官术网_书友最值得收藏!

Backpropagation and stochastic gradient descent

Backpropagation, or the backward propagation of errors, is the most commonly used supervised learning algorithm for adapting the connection weights.

Considering the error or the cost as a function of the weights W and b, a local minimum of the cost function can be approached with a gradient descent, which consists of changing weights along the negative error gradient:

Here,

is the learning rate, a positive constant defining the speed of a descent.

The following compiled function updates the variables after each feedforward run:

g_W = T.grad(cost=cost, wrt=W)
g_b = T.grad(cost=cost, wrt=b)

learning_rate=0.13
index = T.lscalar()

train_model = theano.function(
    inputs=[index],
    outputs=[cost,error],
    updates=[(W, W - learning_rate * g_W),(b, b - learning_rate * g_b)],
    givens={
        x: train_set_x[index * batch_size: (index + 1) * batch_size],
        y: train_set_y[index * batch_size: (index + 1) * batch_size]
    }
)

The input variable is the index of the batch, since all the dataset has been transferred in one pass to the GPU in shared variables.

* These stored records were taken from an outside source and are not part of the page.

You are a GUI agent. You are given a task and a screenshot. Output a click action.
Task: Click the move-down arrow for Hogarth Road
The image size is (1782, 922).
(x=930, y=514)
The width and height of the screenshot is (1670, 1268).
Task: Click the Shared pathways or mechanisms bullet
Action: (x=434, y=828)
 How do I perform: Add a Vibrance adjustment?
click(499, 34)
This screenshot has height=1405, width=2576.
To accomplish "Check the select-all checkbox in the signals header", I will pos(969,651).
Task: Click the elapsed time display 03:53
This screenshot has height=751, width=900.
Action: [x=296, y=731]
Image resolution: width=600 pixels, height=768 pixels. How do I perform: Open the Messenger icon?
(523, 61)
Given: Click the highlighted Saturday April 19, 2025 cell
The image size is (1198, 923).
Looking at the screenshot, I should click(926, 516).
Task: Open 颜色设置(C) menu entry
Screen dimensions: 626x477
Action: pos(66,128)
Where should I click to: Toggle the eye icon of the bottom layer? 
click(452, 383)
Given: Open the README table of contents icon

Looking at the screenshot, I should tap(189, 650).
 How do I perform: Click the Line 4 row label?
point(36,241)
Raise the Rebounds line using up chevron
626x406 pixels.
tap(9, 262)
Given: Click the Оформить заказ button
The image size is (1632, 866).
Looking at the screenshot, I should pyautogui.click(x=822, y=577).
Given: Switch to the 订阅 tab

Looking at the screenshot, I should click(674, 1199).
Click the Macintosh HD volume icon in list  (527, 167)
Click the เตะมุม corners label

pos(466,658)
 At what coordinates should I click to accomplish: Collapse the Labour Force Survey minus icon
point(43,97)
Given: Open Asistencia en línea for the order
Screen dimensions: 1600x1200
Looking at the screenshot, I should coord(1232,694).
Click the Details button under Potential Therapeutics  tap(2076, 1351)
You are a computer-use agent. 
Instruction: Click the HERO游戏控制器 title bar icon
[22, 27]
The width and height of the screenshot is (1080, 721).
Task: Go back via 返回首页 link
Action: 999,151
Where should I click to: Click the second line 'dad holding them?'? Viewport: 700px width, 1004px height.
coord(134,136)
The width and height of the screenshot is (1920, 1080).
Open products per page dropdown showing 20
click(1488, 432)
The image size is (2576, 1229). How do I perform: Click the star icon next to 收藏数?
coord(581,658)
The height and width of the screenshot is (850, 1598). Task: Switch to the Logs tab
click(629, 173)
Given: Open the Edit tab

Training consists of presenting each sample to the model iteratively (iterations) and repeating the operation many times (epochs):

n_epochs = 1000
print_every = 1000

n_train_batches = train_set[0].shape[0] // batch_size
n_iters = n_epochs * n_train_batches
train_loss = np.zeros(n_iters)
train_error = npzeros(n_iters)

for epoch in range(n_epochs):
    for minibatch_index in range(n_train_batches):
        iteration = minibatch_index + n_train_batches * epoch
        train_loss[iteration], train_error[iteration] = train_model(minibatch_index)
        if (epoch * train_set[0].shape[0] + minibatch_index) % print_every == 0 :
            print('epoch {}, minibatch {}/{}, training error {:02.2f} %, training loss {}'.format(
                epoch,
                minibatch_index + 1,
                n_train_batches,
                train_error[iteration] * 100,
                train_loss[iteration]
            ))

This only reports the loss and error on one mini-batch, though. It would be good to also report the average over the whole dataset.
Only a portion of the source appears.